◆ **Problem**
Look through the material below and give the number of lines holding "Task", with no other words.
____
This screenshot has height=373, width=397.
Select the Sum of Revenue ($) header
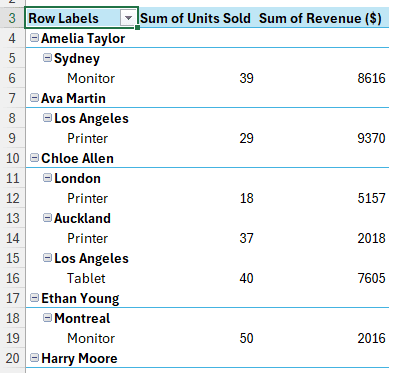point(320,18)
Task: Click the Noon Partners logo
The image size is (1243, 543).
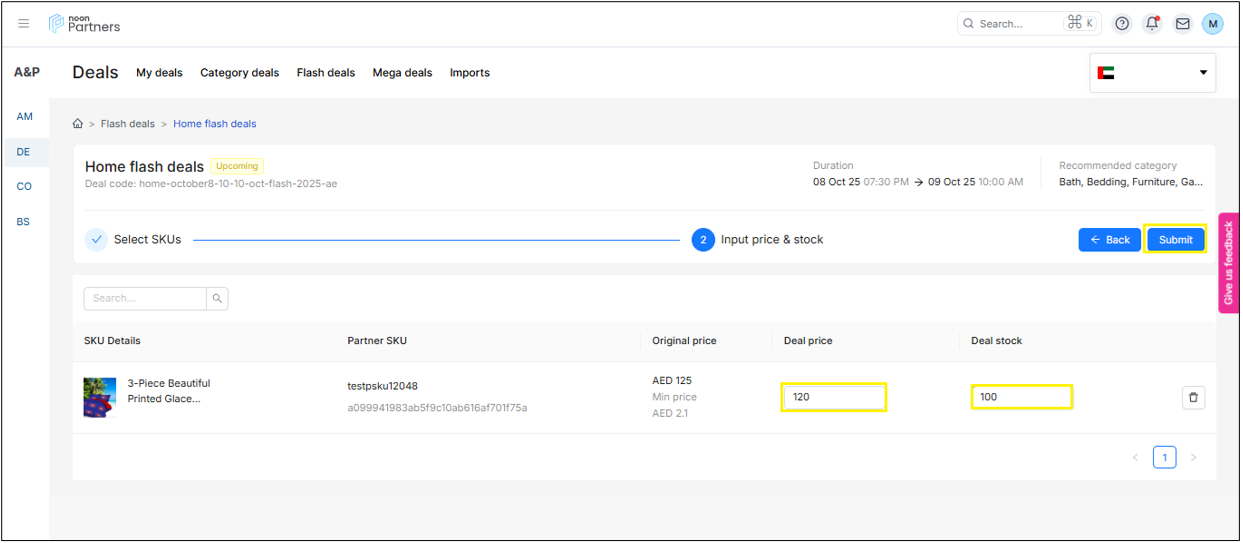Action: [85, 24]
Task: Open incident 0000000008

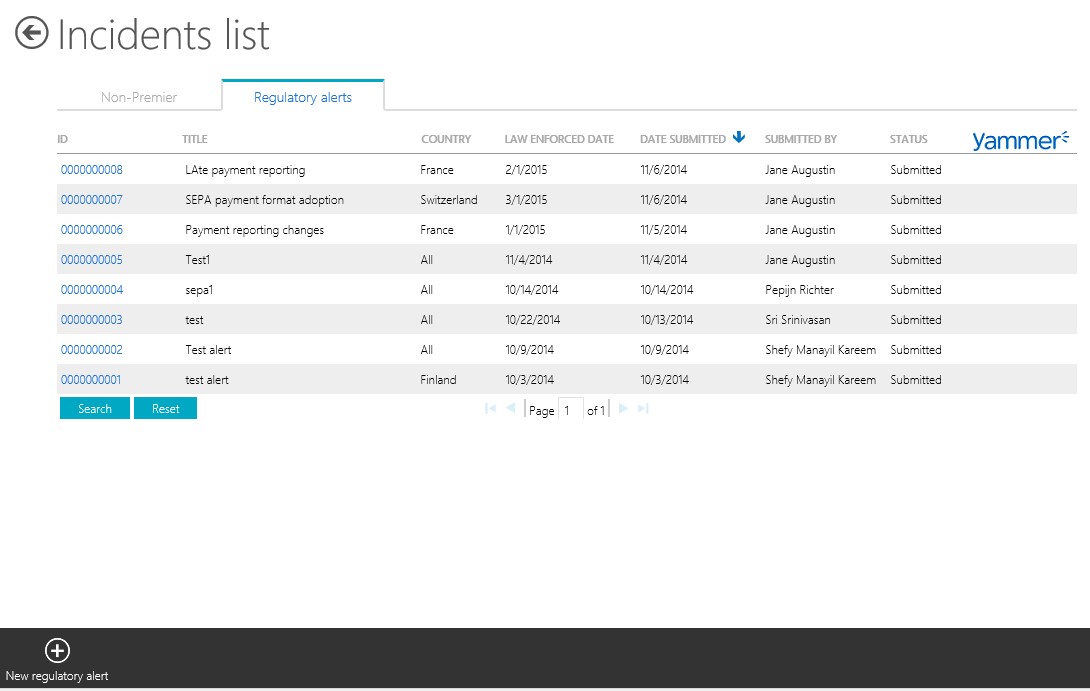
____
◆ **Output for this exercise**
2